A word-for-word copy of the records below is needed, without the images.
Extracted records Block Start
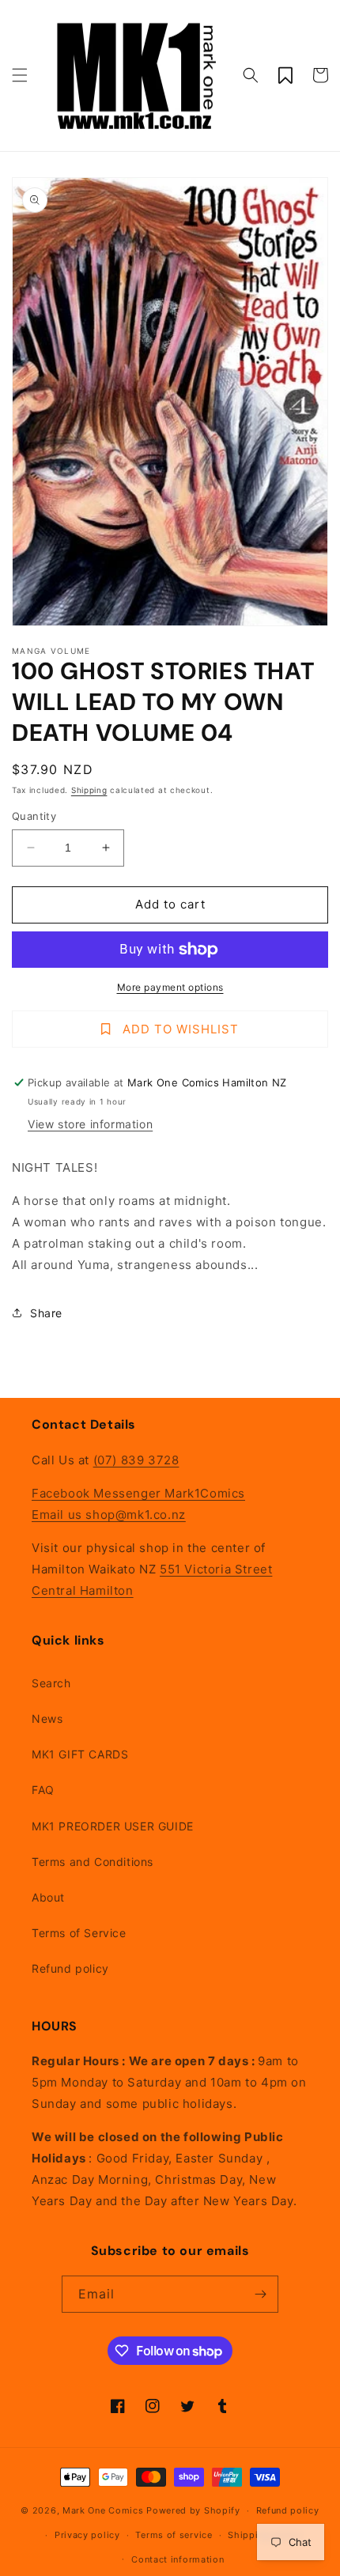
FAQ (43, 1789)
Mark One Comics (103, 2510)
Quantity (34, 816)
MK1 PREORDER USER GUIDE (113, 1826)
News (47, 1718)
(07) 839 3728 (136, 1459)
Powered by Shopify (193, 2510)
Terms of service (173, 2534)
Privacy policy (87, 2534)
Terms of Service (79, 1933)
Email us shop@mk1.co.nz (109, 1514)
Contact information (177, 2559)
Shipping (89, 790)
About (48, 1897)
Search (51, 1683)
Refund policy (70, 1968)
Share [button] (46, 1313)
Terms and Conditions (92, 1861)
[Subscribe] (260, 2294)
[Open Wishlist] (285, 75)
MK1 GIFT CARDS (80, 1754)
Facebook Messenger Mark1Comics (138, 1493)
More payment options (170, 987)
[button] (19, 75)
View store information (90, 1124)
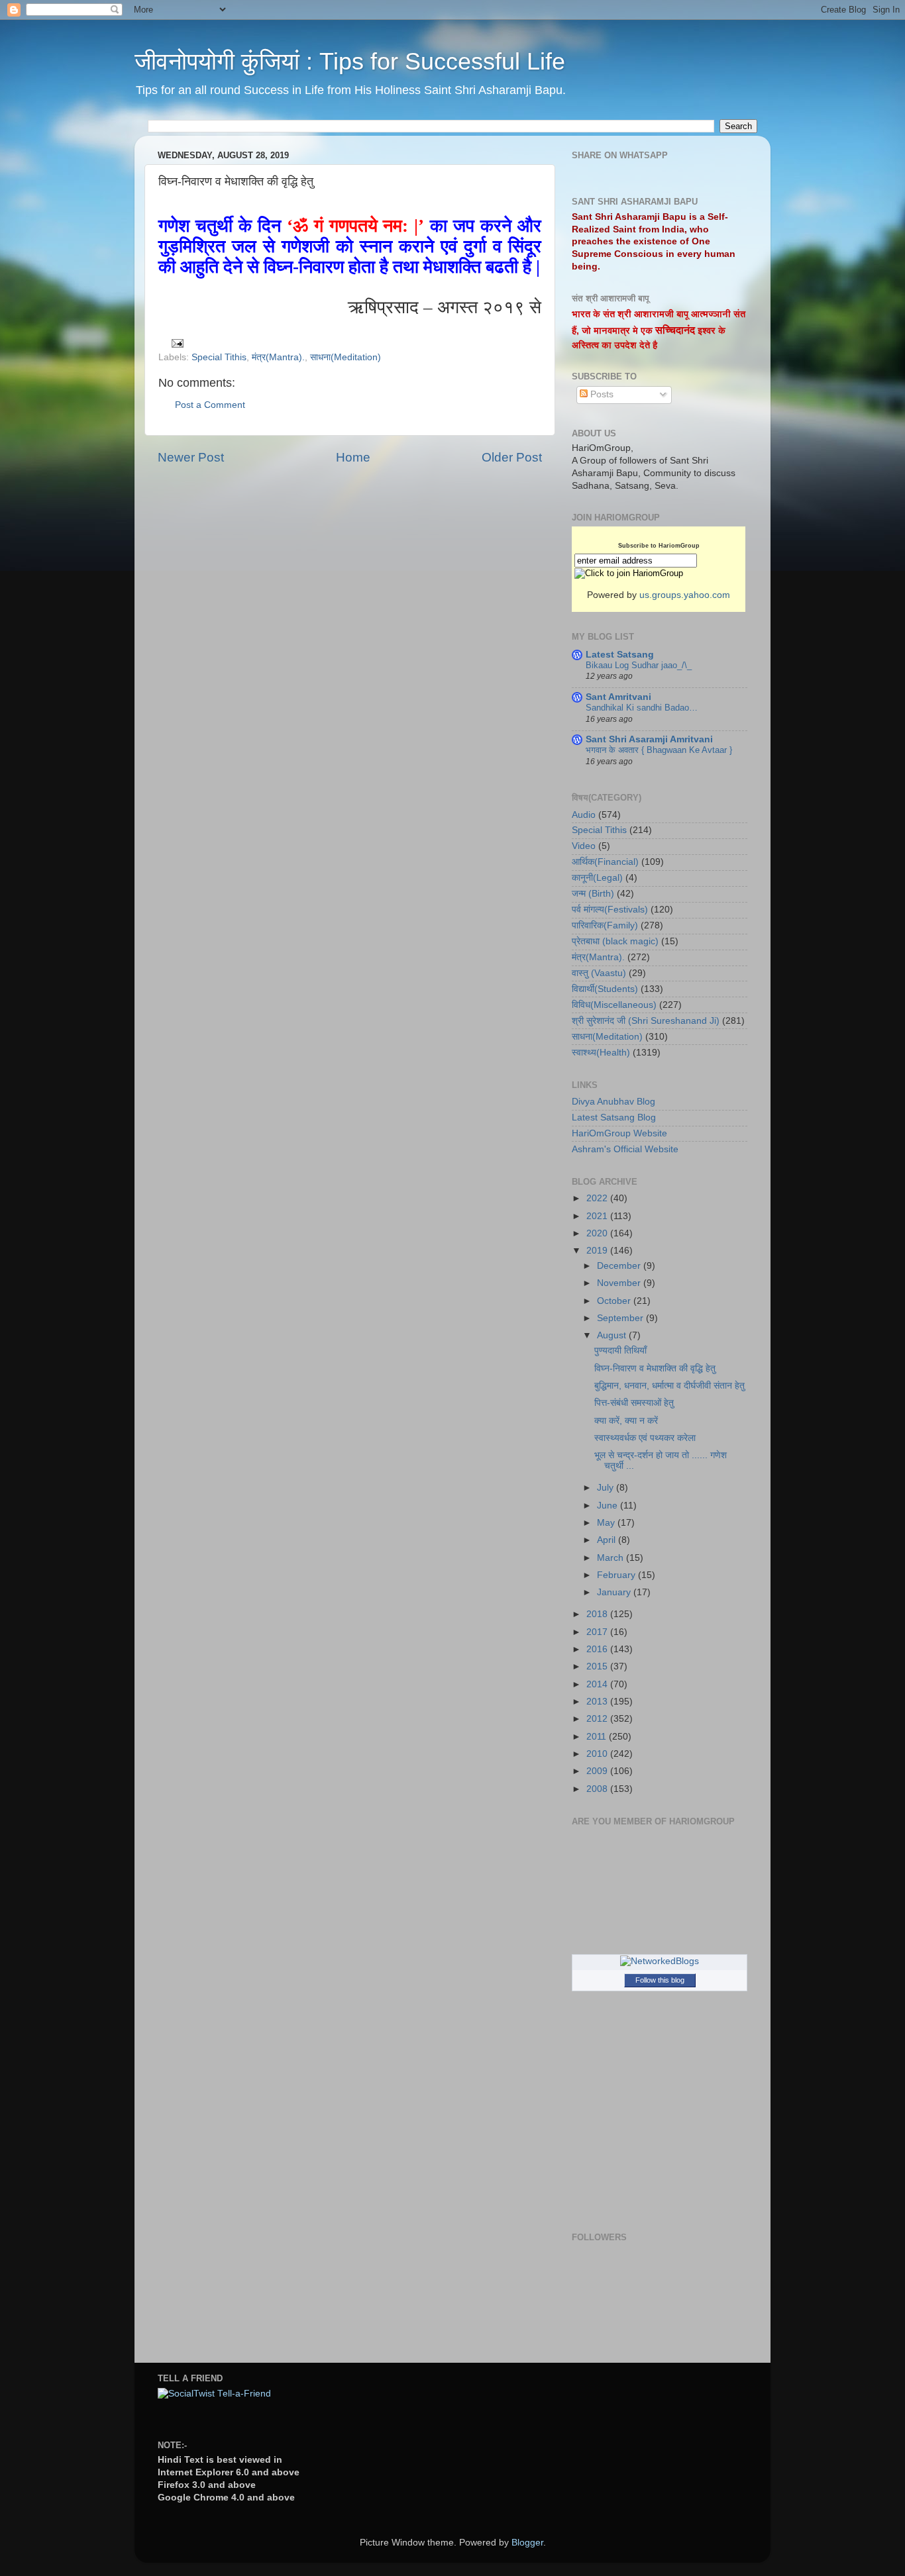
Extracted records Block End
**Output for this task**.
FAQ (43, 1789)
Mark One Comics (103, 2510)
Quantity (34, 816)
MK1 PREORDER USER GUIDE (113, 1826)
News (47, 1718)
(07) 839 3728 (136, 1459)
Powered by Shopify (193, 2510)
Terms of service (173, 2534)
Privacy policy (87, 2534)
Terms of Service (79, 1933)
Email us shop@mk1.co.nz (109, 1514)
Contact information (177, 2559)
Shipping (89, 790)
About (48, 1897)
Search (51, 1683)
Refund policy (70, 1968)
Share [button] (46, 1313)
Terms and Conditions (92, 1861)
[Subscribe] (260, 2294)
[Open Wishlist] (285, 75)
MK1 GIFT CARDS (80, 1754)
Facebook Messenger Mark1Comics (138, 1493)
More payment options (170, 987)
[button] (19, 75)
View store information (90, 1124)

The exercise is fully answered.